Dalam setiap kesempatan, Freddy menekankan kepada mereka yang sudah menjadi warga negara Belanda, bahwa mereka adalah bagian dari Indonesia juga. Jadi rumah kita adalah KBRI Den Haag, bukan hanya untuk WNI, tapi juga rumah bagi semua orang (keturunan) Indonesia,” kata Freddy.

Keunikan lain yang dijumpai Freddy Panggabean adalah soal alat musik. Saat mengunjungi beberapa gereja katolik di salah satu kota di Belanda, ia melihat ada tarian tradisional Indonesia diiringi alat musik. “Jadi pada waktu pembukaan sebelum ibadah atau pada saat penutupan, ada tarian lengkap dengan baju daerah. Bahkan ada yang pasturnya pada saat ibadah piawai memainkan musik keroncong. Uniknya, kegiatan bermusik yang jarang kita temukan saat acara atau event kumpulan warga Indonesia, malah ketemunya di acara gereja,” jelasnya.

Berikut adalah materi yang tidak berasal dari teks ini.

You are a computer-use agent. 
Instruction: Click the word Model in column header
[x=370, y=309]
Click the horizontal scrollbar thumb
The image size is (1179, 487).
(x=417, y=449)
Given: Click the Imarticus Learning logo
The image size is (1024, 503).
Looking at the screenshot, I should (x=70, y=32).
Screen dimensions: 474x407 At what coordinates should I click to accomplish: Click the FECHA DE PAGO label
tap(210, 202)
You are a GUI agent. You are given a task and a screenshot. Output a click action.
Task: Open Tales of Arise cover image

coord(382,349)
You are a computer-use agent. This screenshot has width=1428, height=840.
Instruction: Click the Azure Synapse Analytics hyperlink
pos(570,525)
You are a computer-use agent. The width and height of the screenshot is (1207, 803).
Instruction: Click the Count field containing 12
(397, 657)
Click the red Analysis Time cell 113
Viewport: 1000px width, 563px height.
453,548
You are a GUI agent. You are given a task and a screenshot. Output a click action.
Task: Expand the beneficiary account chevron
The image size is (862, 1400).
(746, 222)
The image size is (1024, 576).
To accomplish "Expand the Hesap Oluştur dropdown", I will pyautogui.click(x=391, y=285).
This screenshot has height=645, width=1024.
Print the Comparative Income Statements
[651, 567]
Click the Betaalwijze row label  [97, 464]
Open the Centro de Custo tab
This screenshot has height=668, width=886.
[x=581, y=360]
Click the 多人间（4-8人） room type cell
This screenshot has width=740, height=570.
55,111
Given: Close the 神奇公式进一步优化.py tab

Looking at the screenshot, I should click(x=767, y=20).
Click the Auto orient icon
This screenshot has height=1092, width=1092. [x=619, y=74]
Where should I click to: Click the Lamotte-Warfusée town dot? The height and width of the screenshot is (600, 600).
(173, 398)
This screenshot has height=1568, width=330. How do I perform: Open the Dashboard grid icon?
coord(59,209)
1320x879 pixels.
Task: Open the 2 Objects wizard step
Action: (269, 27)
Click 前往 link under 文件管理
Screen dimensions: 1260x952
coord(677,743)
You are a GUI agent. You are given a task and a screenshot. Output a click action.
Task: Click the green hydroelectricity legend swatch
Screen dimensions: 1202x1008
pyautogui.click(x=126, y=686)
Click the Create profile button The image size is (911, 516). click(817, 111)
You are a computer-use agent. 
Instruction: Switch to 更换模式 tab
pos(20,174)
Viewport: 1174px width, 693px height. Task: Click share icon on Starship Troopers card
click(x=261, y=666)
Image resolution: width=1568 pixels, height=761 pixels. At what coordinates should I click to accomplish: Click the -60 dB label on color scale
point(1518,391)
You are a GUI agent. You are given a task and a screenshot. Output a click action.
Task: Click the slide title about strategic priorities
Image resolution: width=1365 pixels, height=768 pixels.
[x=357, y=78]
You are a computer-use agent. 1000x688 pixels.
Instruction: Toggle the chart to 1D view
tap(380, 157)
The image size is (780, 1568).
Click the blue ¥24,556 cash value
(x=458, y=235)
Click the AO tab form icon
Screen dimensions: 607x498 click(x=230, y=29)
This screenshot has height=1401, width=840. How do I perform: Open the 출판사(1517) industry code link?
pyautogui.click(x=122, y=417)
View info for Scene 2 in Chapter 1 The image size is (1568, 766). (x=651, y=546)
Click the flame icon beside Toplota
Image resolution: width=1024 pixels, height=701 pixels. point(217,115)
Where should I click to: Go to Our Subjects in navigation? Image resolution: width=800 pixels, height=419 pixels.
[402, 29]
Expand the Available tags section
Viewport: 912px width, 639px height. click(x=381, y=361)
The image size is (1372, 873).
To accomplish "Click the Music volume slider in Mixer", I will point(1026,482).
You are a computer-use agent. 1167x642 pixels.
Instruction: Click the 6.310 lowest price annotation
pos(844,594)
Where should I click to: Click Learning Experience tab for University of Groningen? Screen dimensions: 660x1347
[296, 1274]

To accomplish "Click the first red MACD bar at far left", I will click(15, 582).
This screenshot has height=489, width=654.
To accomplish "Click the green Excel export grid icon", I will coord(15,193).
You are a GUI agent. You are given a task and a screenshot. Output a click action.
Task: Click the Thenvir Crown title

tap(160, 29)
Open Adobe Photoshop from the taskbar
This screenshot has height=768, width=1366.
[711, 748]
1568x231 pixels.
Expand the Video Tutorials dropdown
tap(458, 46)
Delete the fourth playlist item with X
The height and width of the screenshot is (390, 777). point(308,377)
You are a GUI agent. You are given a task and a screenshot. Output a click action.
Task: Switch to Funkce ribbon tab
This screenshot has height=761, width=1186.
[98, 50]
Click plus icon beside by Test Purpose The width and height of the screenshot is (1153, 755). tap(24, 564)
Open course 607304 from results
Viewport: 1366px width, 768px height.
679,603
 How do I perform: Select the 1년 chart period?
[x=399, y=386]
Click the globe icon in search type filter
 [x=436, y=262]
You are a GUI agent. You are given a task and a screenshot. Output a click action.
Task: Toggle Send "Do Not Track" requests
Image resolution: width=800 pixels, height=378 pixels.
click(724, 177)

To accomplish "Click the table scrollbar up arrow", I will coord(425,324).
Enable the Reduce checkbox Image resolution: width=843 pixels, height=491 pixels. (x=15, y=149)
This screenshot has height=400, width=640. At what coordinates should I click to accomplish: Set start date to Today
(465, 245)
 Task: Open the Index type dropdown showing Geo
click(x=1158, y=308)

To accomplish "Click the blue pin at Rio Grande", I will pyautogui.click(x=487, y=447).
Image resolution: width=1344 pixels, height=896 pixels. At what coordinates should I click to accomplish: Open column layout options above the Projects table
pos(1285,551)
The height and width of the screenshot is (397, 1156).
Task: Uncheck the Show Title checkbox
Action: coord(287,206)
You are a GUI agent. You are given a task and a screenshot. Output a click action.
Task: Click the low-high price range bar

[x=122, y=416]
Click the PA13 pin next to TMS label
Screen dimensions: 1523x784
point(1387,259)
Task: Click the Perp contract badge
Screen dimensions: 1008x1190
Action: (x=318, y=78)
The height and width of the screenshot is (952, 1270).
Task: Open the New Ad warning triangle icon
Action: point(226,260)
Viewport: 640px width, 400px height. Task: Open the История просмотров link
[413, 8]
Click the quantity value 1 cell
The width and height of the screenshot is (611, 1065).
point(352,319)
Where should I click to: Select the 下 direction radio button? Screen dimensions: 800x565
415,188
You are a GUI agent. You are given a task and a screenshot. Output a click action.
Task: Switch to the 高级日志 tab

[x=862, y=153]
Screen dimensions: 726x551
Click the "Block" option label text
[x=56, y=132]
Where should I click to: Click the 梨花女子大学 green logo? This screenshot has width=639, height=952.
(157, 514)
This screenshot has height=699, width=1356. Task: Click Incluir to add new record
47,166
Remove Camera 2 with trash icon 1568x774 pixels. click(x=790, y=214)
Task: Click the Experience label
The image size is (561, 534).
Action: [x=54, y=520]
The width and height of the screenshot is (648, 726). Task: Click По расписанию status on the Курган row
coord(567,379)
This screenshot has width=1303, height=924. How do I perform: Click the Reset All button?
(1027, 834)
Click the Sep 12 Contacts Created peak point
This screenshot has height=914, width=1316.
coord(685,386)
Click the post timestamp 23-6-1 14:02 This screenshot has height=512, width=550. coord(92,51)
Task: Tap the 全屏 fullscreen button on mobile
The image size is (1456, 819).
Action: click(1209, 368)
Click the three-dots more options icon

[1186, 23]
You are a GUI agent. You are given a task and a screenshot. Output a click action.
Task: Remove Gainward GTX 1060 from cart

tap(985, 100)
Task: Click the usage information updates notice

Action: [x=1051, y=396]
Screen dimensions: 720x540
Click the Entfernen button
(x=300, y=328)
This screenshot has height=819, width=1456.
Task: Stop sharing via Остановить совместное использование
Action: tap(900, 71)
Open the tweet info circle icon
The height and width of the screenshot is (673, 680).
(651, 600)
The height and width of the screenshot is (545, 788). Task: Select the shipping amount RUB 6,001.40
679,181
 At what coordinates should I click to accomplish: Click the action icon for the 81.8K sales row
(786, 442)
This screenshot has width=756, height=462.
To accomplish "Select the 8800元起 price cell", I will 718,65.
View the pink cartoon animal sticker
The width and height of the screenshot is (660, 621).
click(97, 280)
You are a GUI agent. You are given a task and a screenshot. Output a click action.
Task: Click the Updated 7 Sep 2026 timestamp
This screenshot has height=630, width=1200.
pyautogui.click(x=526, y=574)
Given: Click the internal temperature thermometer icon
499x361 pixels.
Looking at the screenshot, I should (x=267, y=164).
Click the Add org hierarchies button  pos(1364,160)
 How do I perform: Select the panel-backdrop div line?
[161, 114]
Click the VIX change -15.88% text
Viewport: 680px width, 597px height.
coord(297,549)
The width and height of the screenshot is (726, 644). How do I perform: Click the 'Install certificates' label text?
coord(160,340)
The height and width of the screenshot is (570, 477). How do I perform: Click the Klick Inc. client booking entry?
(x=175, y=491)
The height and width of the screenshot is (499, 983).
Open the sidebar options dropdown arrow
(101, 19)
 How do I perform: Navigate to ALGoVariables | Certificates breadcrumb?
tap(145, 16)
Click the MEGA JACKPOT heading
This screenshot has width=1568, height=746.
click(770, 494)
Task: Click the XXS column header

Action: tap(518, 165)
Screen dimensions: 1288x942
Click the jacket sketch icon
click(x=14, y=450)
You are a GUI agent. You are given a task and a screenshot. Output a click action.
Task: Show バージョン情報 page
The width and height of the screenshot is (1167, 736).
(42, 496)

Begitu juga dengan masakan. Ia menemukan berbagai jenis makanan khas Manado dengan rasa yang paling otentik. Saking khasnya, ia bahkan tidak pernah menjumpai rasa masakan seperti itu di restoran di Jakarta atau Belanda sekalipun.

Di masa pandemi, bagi Freddy, peran gereja menjadi penting karena saling memperhatikan, terhubung satu sama lain, dan saling mendoakan kalau ada yang sakit. Setiap minggu, Freddy selalu mengajak istri dan anaknya ke gereja. Di situ ia tidak saja hadir untuk menyampaikan pesan kepada jemaat, tapi juga menyumbang lagu pujian bersama sang istri. Maklum, darah Batak yang mengalir di tubuhnya membawa bakat suara merdu saat memuji Tuhan.
Freddy menjelaskan bahwa kedatangannya ke berbagai gereja tidak saja menyampaikan pesan kebangsaan, tapi juga menyelipkan pesan rohani. Yaitu, kalau dulu kita atau Indonesia diinjili oleh misionaris asal Belanda, tapi sekarang kedatangan kita ke Belanda sebagai orang kristen memberkati bangsa Belanda. Antara lain, memberi perubahan terhadap kehidupan berjemaat atau bergereja.
Contoh, gereja lokal yang mayoritas orang Belanda, kalau ada dua atau tiga orang Indonesianya, pasti menjadi berubah dengan adanya makanan dan pelayan-pelayan gereja yang umumnya dilakukan perempuan Indonesia (yang menikah dengan pria Belanda, -Red). Lambat laun, anak dan suaminya jadi semangat untuk ke gereja, bahkan ikut terlibat dalam kegiatan gereja. Jadi secara tak langsung membuat perubahan.